Copy the items below word for word, beginning at the line that contains "広告掲載などのお問い合わせ (347, 2380)" and stopping after the line that contains "30周年特設サイト (64, 2380)".

### LISTED ENTRIES
============

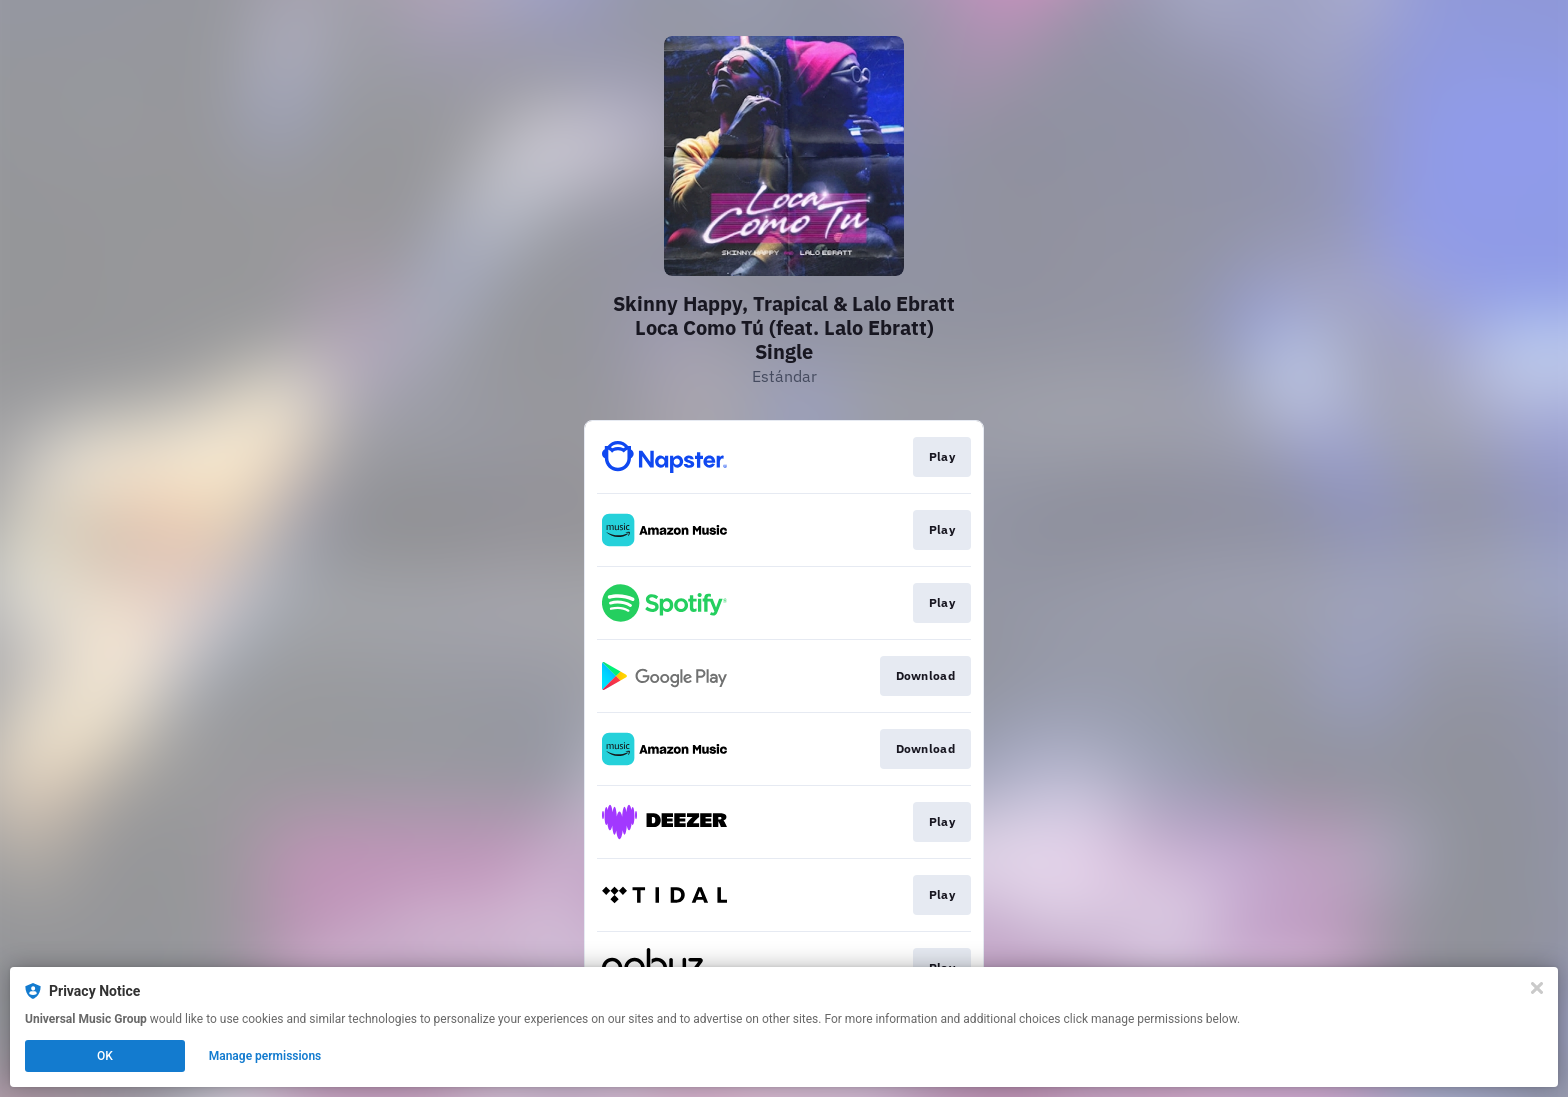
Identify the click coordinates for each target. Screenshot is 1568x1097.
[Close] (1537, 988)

============

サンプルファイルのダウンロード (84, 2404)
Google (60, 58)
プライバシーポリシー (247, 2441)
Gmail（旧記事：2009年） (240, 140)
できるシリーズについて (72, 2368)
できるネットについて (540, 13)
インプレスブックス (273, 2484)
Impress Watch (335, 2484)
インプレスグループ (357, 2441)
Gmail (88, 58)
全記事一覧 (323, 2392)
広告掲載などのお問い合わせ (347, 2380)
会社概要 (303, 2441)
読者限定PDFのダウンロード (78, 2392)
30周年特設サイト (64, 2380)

============

### EXERCISE RESULT
広告掲載などのお問い合わせ (347, 2380)
会社概要 (303, 2441)
読者限定PDFのダウンロード (78, 2392)
30周年特設サイト (64, 2380)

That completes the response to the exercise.